Die offenen Gehaltsansprüche des Zweitklägers vom 1. 7. 1994 bis 31. 7. 2007 betragen unter Beibehaltung der kollektivvertraglichen Überzahlung, ohne Aufteilung der Nachzahlung von L *****/A*****, ohne Aufteilung der Abschlagszahlung der Beklagten, ohne Hochrechnung der Bezüge während der Teilzeitbeschäftigung bei L*****/A*****, ohne Berücksichtigung von AMS‑Bezügen und ohne Valorisierung 243.298,45 EUR. Mit Valorisierung der Überzahlung erhöhen sich die Ansprüche auf 259.070,05 EUR. An Zinsen laufen ein Betrag von 155.625,21 EUR ohne Valorisierung, 162.861,86 EUR mit Valorisierung auf.

Ohne Beibehaltung der kollektivvertraglichen Überzahlung, aber Hochrechnung der Bezüge während der Teilzeitbeschäftigung bei L *****/A***** auf eine Vollzeitbeschäftigung ergibt sich ein Rückstand bei monatlicher Betrachtungsweise von 43.183,58 EUR.

Bei Gegenüberstellung der im gesamten Zeitraum von Juni 1994 bis Juli 2007 erhaltenen Bezüge mit dem tatsächlichen Einkommen des Zweitklägers ergibt sich die Differenz 0,0.

Die Verzinsung bei der monatlichen Betrachtungsweise errechnet sich in Höhe von 22.228,31 EUR.

Es kann nicht festgestellt werden, dass der Zweitkläger für seine Tätigkeit bei der 'Z ***** GesmbH' entlohnt wurde.“

Rechtlich führte das Erstgericht aus, dass eine zeitlich kongruente Gegenüberstellung von Bezügen der Kläger mit ihren Ansprüchen zu einer ungerechtfertigten Bevorzugung der Kläger führen würde.

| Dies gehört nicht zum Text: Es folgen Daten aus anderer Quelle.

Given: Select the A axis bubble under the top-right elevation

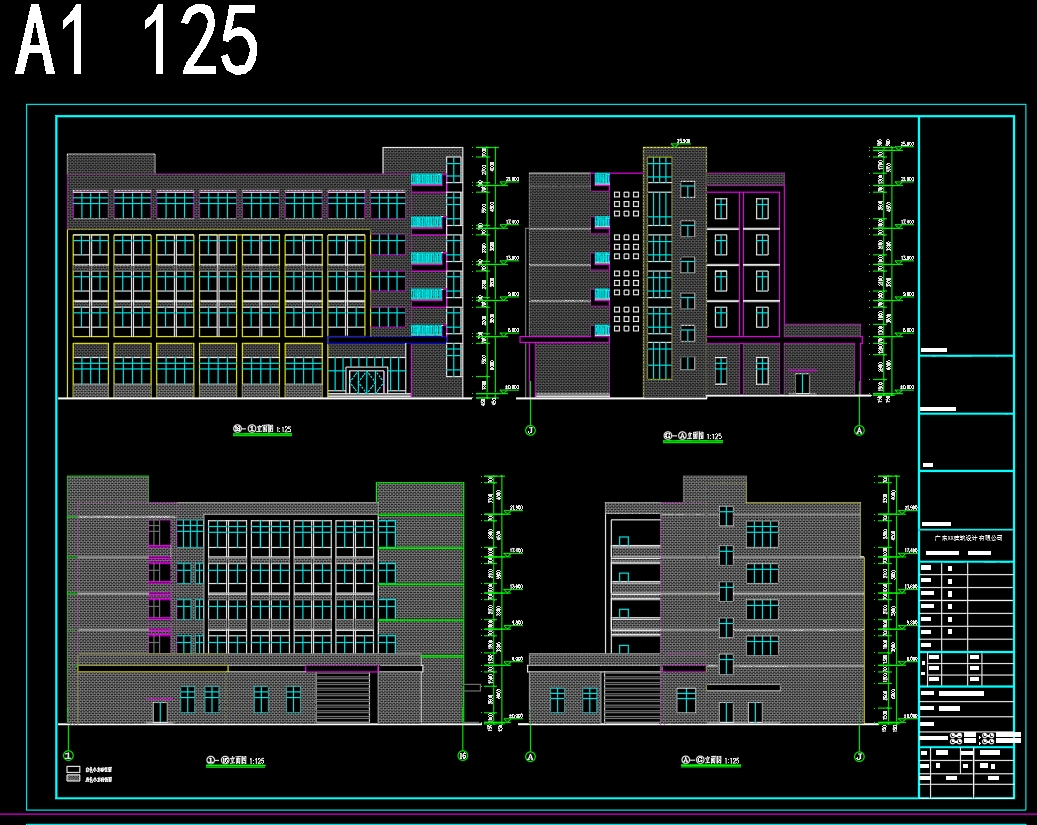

Es seien daher die Gesamtsummen der Bezüge der Kläger einschließlich der relativ hohen Einmalzahlungen, die sie von L***** erhalten hätten, deren Ansprüchen gegenüberzustellen. Eine laufende Verzinsung der Entgeltansprüche der Kläger habe nicht stattzufinden. Das von den Klägern in den Jahren 1994/1995 erhaltene Arbeitslosengeld sei zu berücksichtigen, weil sie nicht einmal behauptet hätten, es zurückzahlen zu müssen. Für die begehrte Valorisierung bestehe nach dem Wechsel zum Kollektivvertrag der Beklagten infolge des Betriebsübergangs keine Grundlage, weil dieser Kollektivvertrag keine Ist‑Lohnklausel enthalte. Daher habe es am 1. 8. 2007 keine Gehaltsrückstände gegeben, sodass die Kläger nicht berechtigt gewesen seien, ihre Arbeitsleistung zurückzubehalten. Durch ihren „unberechtigten vorzeitigen Austritt“ hätten die Kläger daher ihre Ansprüche auf Abfertigung, Kündigungsentschädigung sowie Urlaubsersatzleistung 2007 verwirkt. Die Urlaubsansprüche aus den Vorperioden seien mit der im Jahr 2004 empfangenen Leistung abgegolten.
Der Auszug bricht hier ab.